> Exercise
Reproduce exactly the lines from the one containing "Repairs (95, 2014)" through the last line of the records below, both included. Leave out any pictures.

Extracted data entries

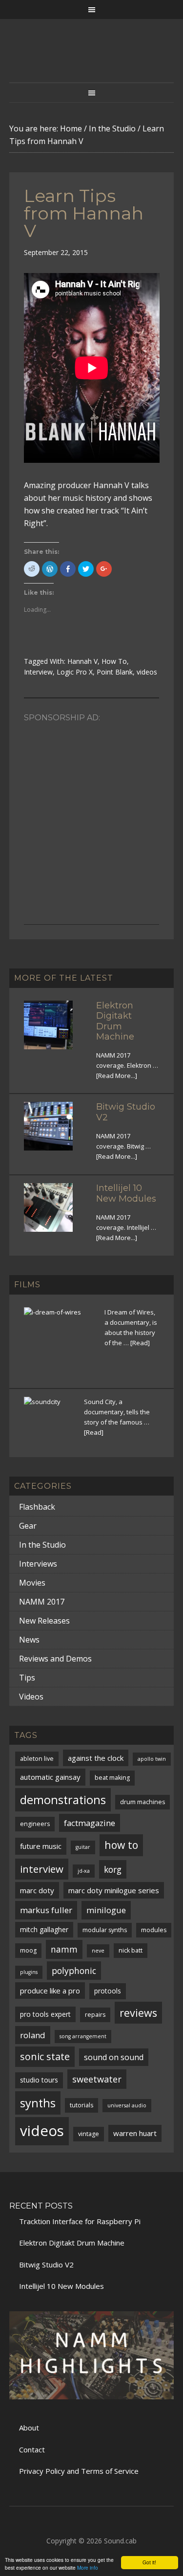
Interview (38, 671)
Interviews (38, 1563)
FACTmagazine (89, 1822)
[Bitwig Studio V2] (54, 1132)
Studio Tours (39, 2079)
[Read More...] (116, 1075)
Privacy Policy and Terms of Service (79, 2471)
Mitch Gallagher (44, 1929)
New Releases (44, 1620)
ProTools (107, 1990)
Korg (113, 1869)
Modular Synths (104, 1930)
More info (87, 2567)
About (29, 2427)
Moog (28, 1950)
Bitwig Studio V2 (125, 1112)
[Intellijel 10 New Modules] (54, 1213)
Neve (98, 1950)
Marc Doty (37, 1890)
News (29, 1639)
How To (114, 661)
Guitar (83, 1847)
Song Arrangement (83, 2036)
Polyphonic (74, 1970)
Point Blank (115, 671)
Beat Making (112, 1777)
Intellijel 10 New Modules (126, 1193)
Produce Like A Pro (50, 1990)
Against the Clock (95, 1758)
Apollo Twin (152, 1758)
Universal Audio (126, 2105)
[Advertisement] (91, 818)
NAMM (64, 1949)
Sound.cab (120, 2540)
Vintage (88, 2134)
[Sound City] (48, 1421)
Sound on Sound (113, 2057)
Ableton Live (37, 1758)
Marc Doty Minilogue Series (113, 1890)
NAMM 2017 (41, 1601)
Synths (38, 2103)
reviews (138, 2013)
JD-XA (84, 1870)
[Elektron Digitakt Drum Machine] (54, 1031)
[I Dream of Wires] (58, 1341)
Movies (32, 1582)
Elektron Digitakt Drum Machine (115, 1021)
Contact (32, 2449)
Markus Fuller (46, 1910)
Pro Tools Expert (45, 2014)
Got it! (149, 2562)
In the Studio (42, 1544)
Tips (27, 1677)
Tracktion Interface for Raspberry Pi (80, 2221)
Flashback (37, 1506)
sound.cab (91, 60)
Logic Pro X (75, 671)
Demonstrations (63, 1800)
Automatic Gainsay (50, 1777)
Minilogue (106, 1910)
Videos (31, 1696)
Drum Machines (142, 1802)
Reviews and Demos (55, 1658)
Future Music (40, 1846)
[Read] (140, 1342)
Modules (153, 1930)
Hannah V (82, 661)
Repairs (95, 2014)
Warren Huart (135, 2133)
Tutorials (81, 2105)
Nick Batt (130, 1950)
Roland (32, 2035)
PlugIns (29, 1972)
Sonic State (45, 2056)
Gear (28, 1525)
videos (147, 671)
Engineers (35, 1824)
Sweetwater (97, 2079)
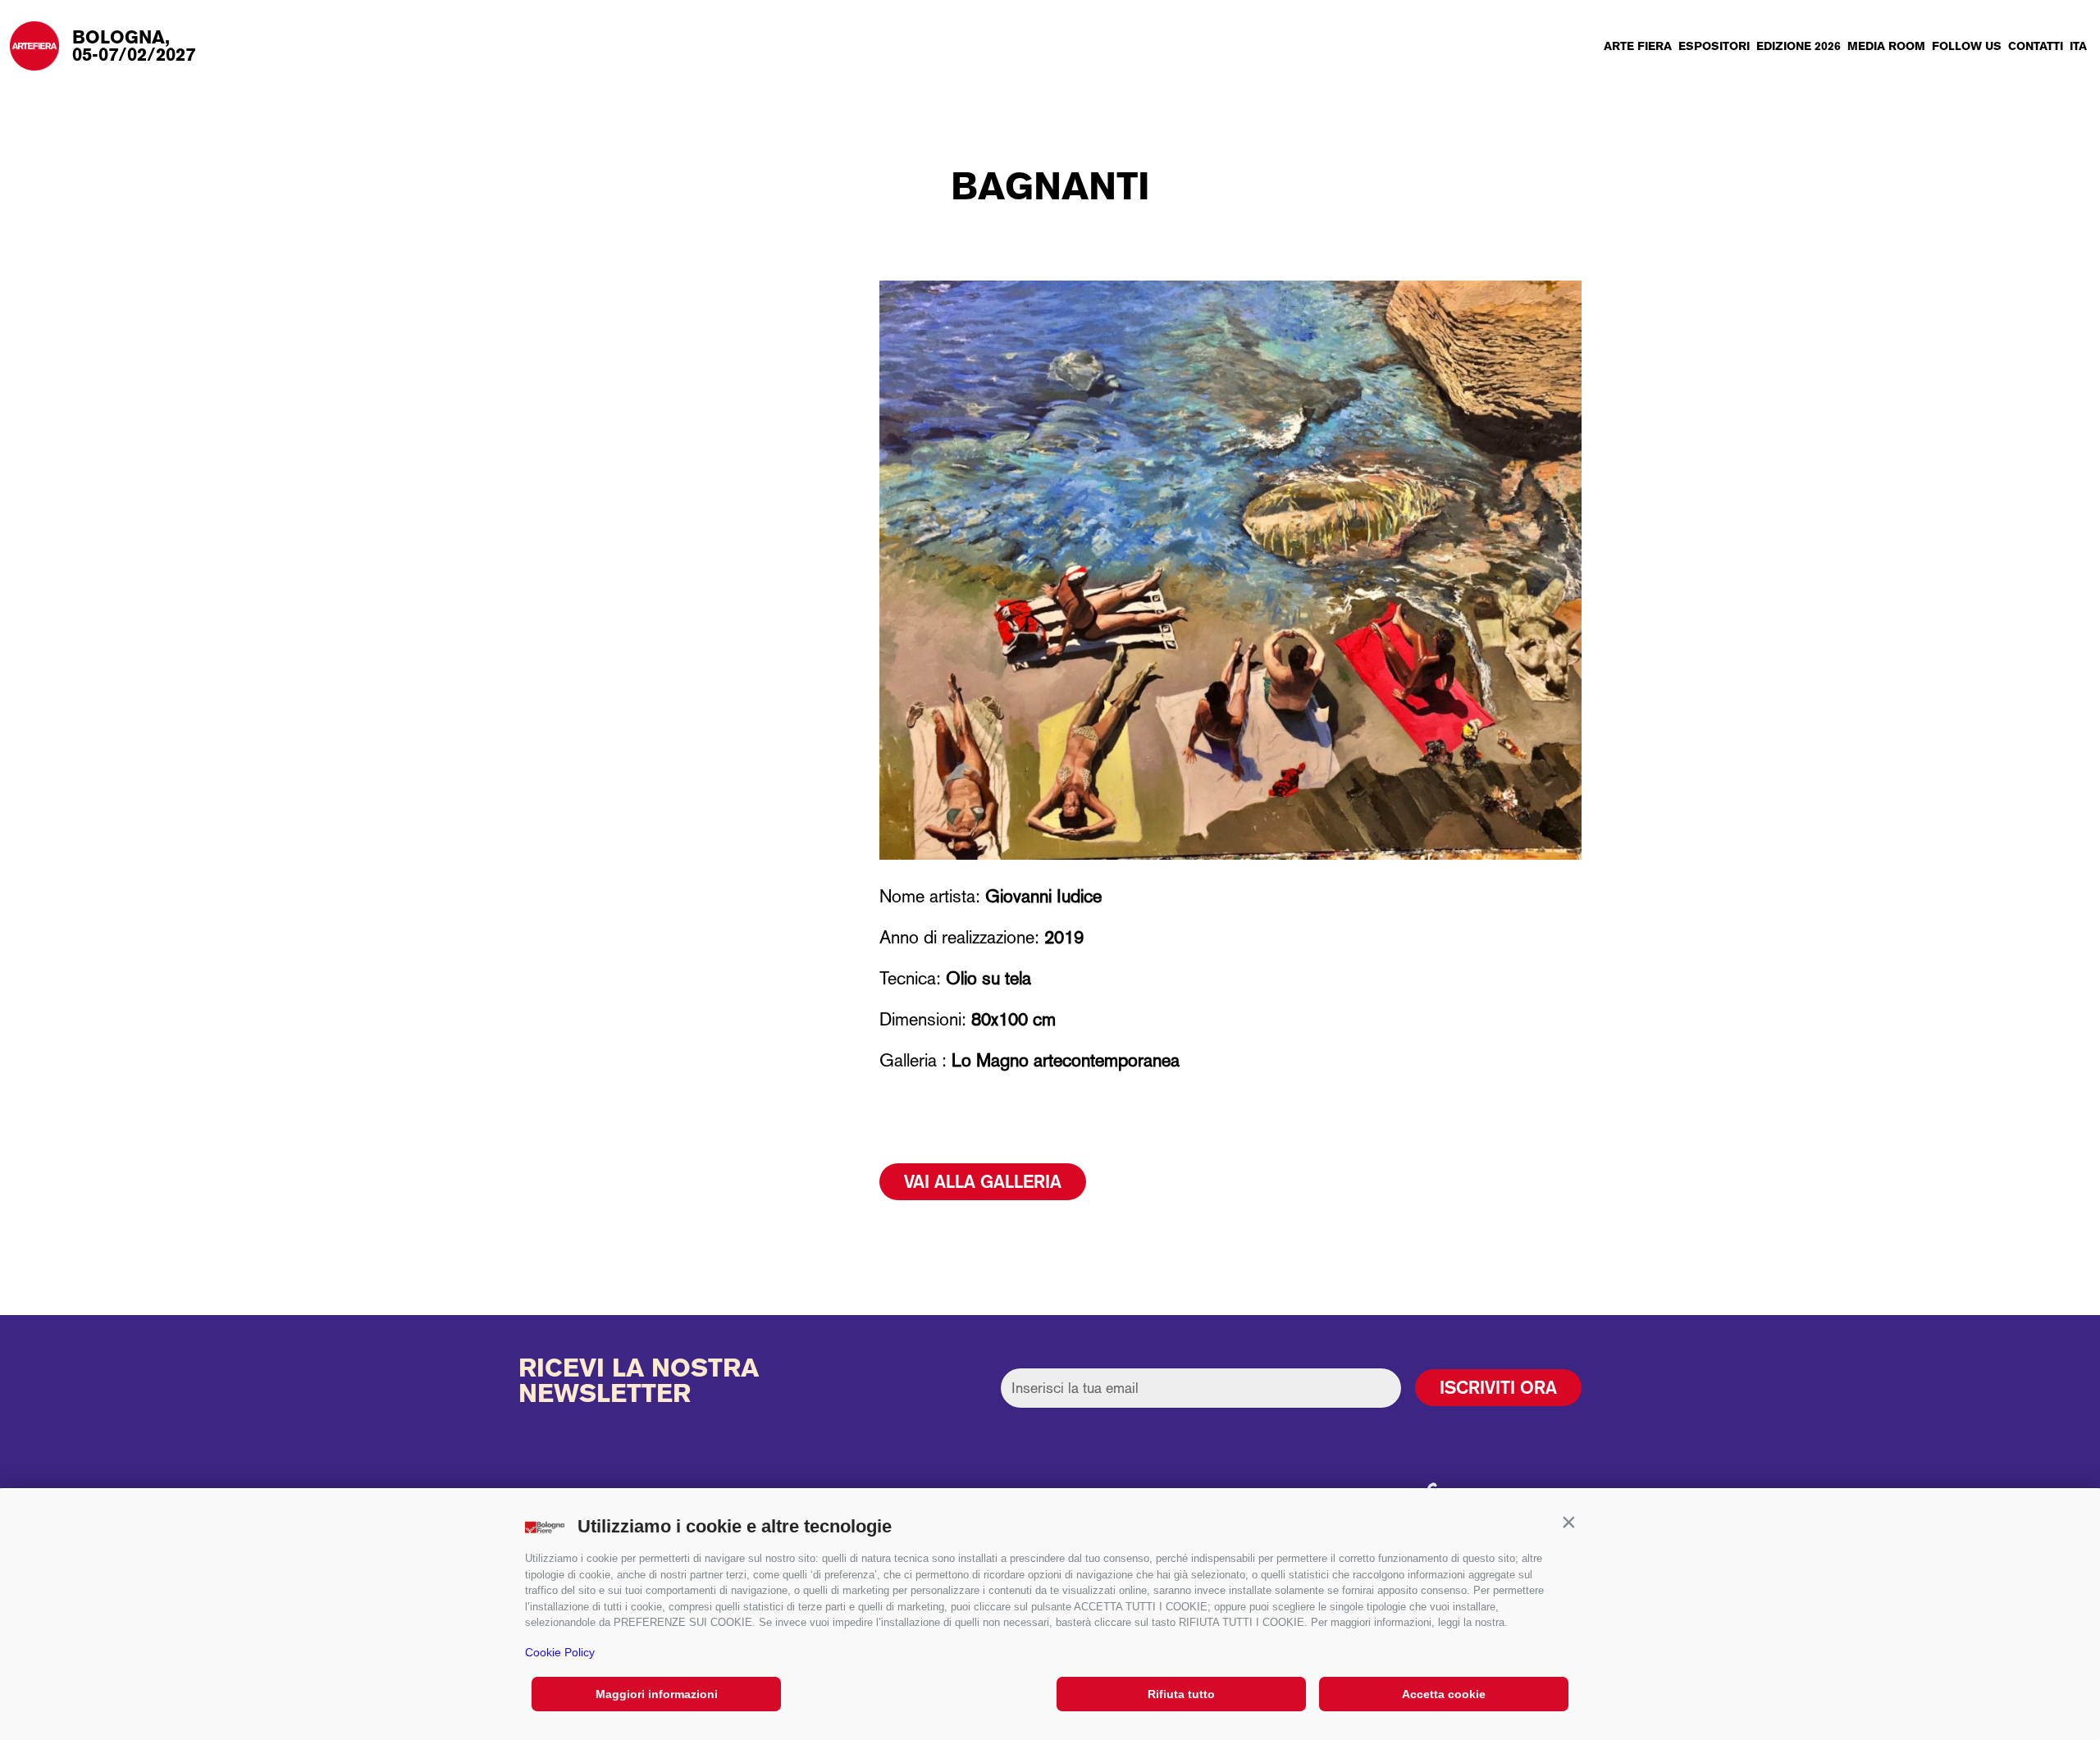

> Answer space
Repairs (95, 2014)
Warren Huart (135, 2133)
Tutorials (81, 2105)
Nick Batt (130, 1950)
Roland (32, 2035)
PlugIns (29, 1972)
Sonic State (45, 2056)
Gear (28, 1525)
videos (147, 671)
Engineers (35, 1824)
Sweetwater (97, 2079)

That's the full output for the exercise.